Cam, the singer-songwriter behind the 2015 double platinum single “Burning House,” said country acts are told, early on: “We expect you, as a member of this community, to be a giver.”

She preached that message to a group of up-and-coming acts at the 2018 Country Cares Seminar meet-and-greet. The next day, the artists toured the hospital, and later played games with patients — corn hole, whac-a-mole, pop-a-shot and more — at the Country Cares Carnival.

“Doing something that connects you to other human beings, it’s healing for yourself,” Cam said. “It’s your legacy. This is what you’re going to leave the world with.”

St. Jude patients, she said, are “future doctors and lawyers and presidents.”

And country stars. Country DJs and program directors, too — can’t forget them.

Tom Hanrahan, an Alabama-based senior VP of programming for iHeartMedia, has been involved in the Country Cares program since 1996. But his first St. Jude radiothon actually predates the Country Cares program, as it is today, when his station was visited by a representative of ALSAC, the hospital’s fundraising and awareness organization.

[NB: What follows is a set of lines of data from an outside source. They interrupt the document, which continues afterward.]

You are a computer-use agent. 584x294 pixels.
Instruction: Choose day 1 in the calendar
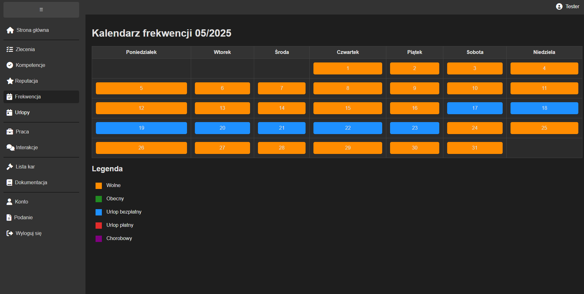pyautogui.click(x=347, y=68)

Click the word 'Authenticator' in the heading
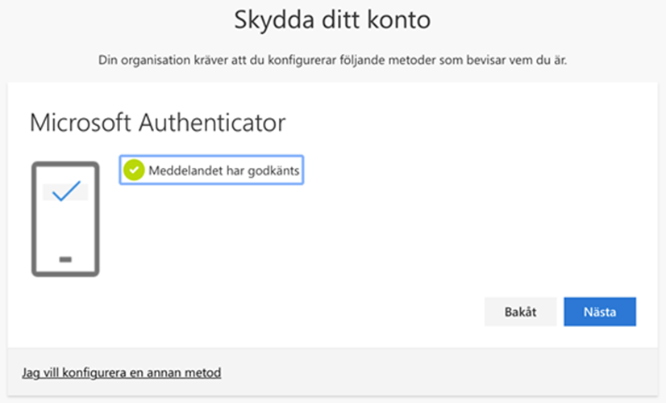pos(212,123)
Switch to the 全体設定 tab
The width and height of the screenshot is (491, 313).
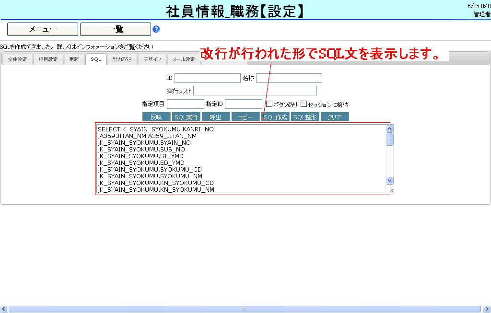18,59
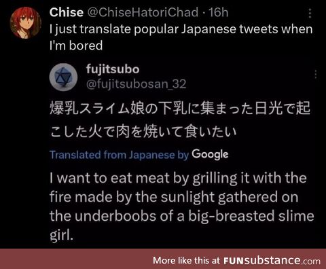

“This was in Tuscaloosa, 1986, 1987,” he said. “ALSAC still had the St. Jude reps going out doing radiothons, but there wasn’t the umbrella, massive thing that Danny and Randy created.

“So I had never heard of St. Jude before the lady showed up and says, ‘Hey, I’m from St. Jude and I’m doing radiothons.’ I was like, ‘OK, come on in.’

“I think we raised like $17,000. But look, it was a lot of money in a very small town back in the late ’80s.”

'That family aspect'

As Country Cares celebrates its 30th anniversary, it’s become a $35 million annual event with more than 200 stations — from San Diego’s KSON to Boston’s WBWL — each devoting parts of two days of programming to telling the St. Jude story.

And at the other end of the message are country music fans — ears perked, hearts open, making stuff happen.

“I think country music has that family aspect,” said Haynes Mandino, a teenage listener from Minden, La., a small town near Shreveport that’s considered the nation’s leader in per-capita giving to St. Jude. “I think it’s because country music has that old feeling, that down-to-roots feeling.”

The way Mandino figures it, some of country music’s most enduring themes — family, love, home, heartache — naturally strike a chord with supporters of a certain children’s hospital.

St. Jude, of course, is a big family. And country music also is a big family,” he said. “I would put it as, one big family reaching another big family, saying, ‘Look, we can help.’ ”

The result is a certified country smash — a beloved duet, with background singers by the millions.